# [WHAT TO DO]
Take the lines below between the one holding "The height and width of the screenshot is (717, 1024)." and the one holding "Given: Click the X icon in ParaProf title bar", inclusive, and copy them exactly. Add nothing.

'''

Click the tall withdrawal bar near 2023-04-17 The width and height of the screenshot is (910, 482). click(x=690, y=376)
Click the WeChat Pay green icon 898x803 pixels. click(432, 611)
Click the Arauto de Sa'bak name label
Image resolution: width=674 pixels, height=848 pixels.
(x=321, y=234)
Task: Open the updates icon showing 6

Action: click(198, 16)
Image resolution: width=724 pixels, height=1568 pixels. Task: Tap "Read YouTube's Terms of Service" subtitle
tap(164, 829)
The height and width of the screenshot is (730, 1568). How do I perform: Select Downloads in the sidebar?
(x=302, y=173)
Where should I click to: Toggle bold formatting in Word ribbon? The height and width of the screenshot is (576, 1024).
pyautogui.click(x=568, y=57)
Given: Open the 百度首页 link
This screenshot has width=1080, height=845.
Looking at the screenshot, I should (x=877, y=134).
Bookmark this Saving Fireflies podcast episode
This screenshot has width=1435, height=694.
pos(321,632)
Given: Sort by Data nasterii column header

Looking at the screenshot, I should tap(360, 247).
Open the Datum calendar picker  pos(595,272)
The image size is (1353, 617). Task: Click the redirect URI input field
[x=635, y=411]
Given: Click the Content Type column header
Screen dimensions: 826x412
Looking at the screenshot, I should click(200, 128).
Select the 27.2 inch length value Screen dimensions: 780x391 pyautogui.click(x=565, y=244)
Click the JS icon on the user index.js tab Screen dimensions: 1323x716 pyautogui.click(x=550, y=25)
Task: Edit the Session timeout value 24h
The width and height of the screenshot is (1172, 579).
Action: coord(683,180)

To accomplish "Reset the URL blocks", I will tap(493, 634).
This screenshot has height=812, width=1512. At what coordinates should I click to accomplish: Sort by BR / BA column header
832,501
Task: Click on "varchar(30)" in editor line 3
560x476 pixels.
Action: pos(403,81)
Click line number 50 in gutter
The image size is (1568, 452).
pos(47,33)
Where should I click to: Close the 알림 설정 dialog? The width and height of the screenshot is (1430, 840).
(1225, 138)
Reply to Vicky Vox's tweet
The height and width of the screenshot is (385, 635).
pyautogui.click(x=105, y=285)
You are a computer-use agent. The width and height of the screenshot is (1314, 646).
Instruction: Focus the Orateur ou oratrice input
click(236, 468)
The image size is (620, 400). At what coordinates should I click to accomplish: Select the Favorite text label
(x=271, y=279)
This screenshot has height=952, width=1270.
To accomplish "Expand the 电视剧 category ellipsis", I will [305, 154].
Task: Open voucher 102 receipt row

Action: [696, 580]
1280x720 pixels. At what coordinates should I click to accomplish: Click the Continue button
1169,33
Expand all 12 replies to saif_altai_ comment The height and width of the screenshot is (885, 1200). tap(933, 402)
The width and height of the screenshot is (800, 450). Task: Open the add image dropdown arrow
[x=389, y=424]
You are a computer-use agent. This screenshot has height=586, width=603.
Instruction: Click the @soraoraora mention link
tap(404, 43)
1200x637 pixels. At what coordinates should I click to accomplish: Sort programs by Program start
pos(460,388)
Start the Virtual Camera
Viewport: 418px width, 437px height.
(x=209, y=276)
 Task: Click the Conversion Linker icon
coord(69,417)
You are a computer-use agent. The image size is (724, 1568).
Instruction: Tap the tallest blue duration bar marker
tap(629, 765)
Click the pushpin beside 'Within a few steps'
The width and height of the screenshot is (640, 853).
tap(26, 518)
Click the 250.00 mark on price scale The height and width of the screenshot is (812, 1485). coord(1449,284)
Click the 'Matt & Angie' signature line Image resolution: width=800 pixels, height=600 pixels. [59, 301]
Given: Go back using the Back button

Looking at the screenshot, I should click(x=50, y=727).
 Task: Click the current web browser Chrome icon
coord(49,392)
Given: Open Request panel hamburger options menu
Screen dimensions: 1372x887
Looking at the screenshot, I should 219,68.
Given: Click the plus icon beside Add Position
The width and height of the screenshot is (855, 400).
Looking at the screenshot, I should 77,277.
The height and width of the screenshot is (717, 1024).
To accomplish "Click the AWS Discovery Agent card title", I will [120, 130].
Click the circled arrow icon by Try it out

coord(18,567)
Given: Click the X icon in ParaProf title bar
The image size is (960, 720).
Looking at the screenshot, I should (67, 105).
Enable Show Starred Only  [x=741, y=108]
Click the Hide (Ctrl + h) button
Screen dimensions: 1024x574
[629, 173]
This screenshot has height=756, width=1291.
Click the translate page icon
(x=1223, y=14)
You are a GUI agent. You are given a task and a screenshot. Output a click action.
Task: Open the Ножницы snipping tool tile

'''

# [YOUR SOLUTION]
The height and width of the screenshot is (717, 1024).
To accomplish "Click the AWS Discovery Agent card title", I will [120, 130].
Click the circled arrow icon by Try it out

coord(18,567)
Given: Click the X icon in ParaProf title bar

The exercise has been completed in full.